=== STORED ROWS ===
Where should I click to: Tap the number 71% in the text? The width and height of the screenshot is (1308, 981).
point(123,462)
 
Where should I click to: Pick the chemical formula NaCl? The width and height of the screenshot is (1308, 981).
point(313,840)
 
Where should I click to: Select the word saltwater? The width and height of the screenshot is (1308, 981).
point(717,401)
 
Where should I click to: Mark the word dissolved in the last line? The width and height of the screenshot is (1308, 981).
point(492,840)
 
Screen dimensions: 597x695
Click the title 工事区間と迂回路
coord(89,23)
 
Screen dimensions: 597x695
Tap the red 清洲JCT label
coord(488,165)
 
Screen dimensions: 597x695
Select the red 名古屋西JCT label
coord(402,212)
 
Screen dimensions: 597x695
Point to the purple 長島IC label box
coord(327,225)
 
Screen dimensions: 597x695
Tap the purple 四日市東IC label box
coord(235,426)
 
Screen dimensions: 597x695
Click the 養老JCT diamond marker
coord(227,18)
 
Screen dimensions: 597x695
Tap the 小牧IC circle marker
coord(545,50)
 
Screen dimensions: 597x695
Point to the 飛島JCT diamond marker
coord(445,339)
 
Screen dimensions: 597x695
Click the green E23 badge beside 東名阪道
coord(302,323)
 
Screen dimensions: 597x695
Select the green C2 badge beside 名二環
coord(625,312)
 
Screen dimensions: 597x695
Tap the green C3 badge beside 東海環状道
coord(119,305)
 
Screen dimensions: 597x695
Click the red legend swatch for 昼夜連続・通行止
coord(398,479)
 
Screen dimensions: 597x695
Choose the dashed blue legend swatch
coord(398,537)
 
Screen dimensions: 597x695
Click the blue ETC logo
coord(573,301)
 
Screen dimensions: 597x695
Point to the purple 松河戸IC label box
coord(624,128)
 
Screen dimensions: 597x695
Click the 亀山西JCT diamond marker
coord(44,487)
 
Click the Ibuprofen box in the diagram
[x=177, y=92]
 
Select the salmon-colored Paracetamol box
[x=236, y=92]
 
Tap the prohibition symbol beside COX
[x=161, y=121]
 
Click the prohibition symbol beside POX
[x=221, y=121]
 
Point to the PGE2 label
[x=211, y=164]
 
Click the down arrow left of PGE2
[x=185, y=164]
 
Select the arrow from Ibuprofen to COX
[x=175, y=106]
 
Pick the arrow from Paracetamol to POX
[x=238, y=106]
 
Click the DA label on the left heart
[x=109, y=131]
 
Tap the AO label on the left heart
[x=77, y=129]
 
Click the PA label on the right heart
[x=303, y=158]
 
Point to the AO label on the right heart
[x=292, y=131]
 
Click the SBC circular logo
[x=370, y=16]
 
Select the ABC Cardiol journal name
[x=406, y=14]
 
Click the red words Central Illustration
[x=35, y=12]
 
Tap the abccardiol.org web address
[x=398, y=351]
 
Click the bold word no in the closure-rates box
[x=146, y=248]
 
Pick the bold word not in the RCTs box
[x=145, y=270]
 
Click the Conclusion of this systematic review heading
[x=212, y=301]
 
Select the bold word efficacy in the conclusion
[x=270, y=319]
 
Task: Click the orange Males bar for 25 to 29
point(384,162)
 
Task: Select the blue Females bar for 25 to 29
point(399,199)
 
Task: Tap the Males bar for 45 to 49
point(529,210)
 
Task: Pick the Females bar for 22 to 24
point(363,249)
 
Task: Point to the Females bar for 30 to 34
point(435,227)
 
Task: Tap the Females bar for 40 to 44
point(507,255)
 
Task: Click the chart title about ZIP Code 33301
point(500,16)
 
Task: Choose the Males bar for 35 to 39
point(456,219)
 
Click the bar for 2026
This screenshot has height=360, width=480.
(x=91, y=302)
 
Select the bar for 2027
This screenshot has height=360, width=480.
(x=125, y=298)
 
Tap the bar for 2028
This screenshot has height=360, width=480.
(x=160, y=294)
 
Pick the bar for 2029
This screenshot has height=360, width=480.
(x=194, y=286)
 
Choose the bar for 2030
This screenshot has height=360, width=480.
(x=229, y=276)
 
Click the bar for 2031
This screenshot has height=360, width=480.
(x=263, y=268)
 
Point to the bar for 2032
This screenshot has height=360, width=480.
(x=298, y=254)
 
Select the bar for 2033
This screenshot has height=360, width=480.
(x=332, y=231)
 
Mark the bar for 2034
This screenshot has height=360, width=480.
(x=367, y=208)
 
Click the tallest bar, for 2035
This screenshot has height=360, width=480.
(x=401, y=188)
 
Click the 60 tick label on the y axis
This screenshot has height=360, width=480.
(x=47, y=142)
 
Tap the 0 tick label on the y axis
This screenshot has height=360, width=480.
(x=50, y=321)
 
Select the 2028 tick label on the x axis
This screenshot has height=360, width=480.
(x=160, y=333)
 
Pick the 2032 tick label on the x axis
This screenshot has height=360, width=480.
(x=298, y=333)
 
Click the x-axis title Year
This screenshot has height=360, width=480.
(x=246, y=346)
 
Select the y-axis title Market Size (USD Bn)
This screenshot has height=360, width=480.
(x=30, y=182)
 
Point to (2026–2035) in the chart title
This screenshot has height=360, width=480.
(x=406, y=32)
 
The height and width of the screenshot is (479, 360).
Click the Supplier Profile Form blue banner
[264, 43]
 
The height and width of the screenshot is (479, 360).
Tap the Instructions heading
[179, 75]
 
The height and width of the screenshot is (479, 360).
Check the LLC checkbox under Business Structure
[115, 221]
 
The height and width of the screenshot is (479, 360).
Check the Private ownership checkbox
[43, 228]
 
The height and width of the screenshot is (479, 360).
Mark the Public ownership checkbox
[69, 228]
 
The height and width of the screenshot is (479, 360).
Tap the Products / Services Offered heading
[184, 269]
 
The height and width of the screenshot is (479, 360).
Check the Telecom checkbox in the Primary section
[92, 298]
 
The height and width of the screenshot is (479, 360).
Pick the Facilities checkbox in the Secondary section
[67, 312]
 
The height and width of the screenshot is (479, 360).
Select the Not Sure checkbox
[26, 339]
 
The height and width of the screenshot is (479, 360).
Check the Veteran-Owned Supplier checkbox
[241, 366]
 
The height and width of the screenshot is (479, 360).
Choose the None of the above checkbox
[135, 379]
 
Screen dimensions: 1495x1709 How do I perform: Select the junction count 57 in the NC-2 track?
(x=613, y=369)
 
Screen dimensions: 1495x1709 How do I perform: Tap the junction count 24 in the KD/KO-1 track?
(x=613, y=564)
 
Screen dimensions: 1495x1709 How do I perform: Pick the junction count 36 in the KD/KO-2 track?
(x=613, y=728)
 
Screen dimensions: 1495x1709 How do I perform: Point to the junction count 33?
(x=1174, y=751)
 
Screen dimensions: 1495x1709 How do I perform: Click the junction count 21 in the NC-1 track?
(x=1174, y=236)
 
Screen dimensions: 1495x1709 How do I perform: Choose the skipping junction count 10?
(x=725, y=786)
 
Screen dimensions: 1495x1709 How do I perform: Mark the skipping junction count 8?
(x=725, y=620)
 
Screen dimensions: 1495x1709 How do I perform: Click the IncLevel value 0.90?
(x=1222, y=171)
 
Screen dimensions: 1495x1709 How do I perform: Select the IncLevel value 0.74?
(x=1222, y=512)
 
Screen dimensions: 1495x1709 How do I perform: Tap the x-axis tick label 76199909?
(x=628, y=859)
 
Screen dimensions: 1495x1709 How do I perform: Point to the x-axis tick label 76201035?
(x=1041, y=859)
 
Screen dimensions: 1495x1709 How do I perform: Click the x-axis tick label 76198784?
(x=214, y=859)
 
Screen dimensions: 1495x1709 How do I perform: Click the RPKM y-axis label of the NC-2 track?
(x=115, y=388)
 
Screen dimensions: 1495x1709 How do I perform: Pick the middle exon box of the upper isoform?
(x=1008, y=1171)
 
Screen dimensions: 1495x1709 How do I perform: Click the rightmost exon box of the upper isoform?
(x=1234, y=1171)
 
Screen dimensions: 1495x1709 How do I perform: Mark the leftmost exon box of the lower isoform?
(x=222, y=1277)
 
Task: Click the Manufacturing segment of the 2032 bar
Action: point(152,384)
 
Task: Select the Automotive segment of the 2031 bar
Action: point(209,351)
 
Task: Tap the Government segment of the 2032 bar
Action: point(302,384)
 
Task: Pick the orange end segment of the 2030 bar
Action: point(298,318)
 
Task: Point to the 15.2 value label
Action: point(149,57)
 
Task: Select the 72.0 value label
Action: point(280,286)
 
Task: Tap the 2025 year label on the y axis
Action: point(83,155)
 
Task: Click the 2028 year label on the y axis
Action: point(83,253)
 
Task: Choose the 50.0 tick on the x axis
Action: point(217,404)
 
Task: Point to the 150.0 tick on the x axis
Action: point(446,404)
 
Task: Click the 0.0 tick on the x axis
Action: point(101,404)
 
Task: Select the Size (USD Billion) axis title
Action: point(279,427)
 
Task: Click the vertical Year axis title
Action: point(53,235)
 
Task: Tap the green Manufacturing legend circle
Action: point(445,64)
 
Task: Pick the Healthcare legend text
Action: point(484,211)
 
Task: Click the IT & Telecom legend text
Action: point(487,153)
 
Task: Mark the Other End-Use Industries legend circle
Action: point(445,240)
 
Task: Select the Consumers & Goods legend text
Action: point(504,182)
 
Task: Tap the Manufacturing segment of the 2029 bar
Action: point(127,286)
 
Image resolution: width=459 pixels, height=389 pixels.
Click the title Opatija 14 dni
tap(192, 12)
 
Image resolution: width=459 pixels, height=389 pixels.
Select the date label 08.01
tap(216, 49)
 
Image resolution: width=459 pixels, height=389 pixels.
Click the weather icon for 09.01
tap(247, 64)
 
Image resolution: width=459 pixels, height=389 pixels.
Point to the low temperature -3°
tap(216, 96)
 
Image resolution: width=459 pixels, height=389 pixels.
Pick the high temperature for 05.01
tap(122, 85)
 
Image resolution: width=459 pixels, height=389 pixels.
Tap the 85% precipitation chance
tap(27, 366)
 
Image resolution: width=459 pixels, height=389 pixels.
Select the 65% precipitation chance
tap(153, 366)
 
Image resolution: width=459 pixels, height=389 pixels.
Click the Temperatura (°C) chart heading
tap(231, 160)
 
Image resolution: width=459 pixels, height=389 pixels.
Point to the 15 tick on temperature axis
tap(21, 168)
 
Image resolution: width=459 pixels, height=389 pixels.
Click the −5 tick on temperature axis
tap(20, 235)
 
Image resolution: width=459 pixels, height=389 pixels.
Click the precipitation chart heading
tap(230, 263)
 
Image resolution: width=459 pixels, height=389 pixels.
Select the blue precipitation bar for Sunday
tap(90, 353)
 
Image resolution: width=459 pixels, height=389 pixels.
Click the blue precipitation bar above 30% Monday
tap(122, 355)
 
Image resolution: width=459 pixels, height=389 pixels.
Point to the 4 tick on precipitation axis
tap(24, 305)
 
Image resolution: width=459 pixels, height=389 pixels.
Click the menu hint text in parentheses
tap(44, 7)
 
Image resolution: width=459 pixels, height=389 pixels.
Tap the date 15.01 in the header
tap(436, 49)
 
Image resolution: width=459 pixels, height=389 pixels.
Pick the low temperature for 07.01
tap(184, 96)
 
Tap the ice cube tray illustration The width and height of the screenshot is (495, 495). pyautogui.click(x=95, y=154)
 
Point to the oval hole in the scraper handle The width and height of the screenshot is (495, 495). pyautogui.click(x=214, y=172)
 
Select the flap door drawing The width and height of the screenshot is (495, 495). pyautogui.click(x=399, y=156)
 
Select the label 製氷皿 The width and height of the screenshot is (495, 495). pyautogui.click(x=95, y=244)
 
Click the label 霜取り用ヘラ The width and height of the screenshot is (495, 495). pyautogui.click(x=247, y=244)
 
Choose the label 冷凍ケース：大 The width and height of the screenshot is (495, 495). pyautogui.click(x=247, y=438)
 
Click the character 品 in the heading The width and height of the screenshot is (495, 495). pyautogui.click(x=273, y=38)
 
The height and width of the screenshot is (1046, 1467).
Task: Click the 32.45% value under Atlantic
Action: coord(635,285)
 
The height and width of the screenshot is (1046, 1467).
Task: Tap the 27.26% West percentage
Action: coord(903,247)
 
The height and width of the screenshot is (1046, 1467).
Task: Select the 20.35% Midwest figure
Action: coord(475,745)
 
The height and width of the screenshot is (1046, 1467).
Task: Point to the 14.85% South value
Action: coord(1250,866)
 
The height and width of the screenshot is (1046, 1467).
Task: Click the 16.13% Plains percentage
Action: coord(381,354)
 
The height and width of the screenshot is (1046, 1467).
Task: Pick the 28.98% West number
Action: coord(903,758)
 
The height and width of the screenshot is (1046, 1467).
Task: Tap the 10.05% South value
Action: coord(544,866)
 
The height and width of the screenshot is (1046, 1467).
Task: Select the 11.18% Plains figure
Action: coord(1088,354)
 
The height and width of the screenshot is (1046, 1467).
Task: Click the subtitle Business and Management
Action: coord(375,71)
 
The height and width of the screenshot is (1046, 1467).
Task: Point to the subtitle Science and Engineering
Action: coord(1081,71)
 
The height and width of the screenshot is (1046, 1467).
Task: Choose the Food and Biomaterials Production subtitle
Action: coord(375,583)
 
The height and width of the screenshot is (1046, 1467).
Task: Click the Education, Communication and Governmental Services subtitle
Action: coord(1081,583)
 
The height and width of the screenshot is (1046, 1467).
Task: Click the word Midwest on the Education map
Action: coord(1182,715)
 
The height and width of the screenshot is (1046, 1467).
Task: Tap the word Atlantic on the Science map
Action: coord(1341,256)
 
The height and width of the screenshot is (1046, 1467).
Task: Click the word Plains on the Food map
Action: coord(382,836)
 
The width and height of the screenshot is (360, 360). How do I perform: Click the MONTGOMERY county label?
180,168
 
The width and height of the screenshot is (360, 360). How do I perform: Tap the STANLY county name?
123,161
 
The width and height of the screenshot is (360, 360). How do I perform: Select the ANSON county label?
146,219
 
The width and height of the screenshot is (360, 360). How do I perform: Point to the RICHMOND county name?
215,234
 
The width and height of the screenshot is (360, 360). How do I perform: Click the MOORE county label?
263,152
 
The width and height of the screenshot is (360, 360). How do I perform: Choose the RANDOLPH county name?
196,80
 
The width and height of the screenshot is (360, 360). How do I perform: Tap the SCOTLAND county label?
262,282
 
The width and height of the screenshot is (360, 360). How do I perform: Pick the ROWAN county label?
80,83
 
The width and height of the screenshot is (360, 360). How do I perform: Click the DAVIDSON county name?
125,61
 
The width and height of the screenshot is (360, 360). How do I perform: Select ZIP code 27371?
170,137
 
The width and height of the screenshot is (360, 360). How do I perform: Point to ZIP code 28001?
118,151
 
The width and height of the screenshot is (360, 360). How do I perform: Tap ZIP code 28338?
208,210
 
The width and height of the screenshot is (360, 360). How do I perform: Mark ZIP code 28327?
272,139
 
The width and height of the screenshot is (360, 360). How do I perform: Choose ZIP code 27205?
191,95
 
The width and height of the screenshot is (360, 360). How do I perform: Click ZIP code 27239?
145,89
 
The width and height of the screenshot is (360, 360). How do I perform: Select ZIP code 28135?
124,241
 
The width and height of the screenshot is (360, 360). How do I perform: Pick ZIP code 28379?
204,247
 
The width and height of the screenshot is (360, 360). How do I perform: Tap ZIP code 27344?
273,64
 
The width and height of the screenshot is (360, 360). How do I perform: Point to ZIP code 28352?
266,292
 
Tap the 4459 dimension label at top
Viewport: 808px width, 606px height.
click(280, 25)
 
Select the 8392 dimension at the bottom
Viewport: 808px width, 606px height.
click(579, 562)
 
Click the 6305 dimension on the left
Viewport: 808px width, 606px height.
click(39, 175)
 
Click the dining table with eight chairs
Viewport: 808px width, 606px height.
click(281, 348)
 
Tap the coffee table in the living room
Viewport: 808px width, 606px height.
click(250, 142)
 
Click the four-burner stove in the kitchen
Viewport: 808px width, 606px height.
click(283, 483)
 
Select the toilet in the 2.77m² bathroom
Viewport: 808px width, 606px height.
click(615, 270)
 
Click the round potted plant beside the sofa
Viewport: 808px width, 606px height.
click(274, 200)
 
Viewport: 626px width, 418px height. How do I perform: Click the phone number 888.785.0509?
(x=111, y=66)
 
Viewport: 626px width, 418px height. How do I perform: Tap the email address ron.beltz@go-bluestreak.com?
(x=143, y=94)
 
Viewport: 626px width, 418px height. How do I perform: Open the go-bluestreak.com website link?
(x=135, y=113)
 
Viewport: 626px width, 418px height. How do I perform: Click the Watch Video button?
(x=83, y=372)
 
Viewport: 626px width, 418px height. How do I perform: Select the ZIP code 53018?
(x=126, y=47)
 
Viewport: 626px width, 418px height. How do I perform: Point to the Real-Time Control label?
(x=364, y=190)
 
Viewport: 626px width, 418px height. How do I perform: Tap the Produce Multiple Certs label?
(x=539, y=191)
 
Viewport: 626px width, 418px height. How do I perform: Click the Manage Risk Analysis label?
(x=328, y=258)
===
DIRECTIONS ▸ Please repeat the entries above word for word, starting with the first line and going on through the line that contains "point(313,840)".

EXERCISE RESULT ▸
Where should I click to: Tap the number 71% in the text? The width and height of the screenshot is (1308, 981).
point(123,462)
 
Where should I click to: Pick the chemical formula NaCl? The width and height of the screenshot is (1308, 981).
point(313,840)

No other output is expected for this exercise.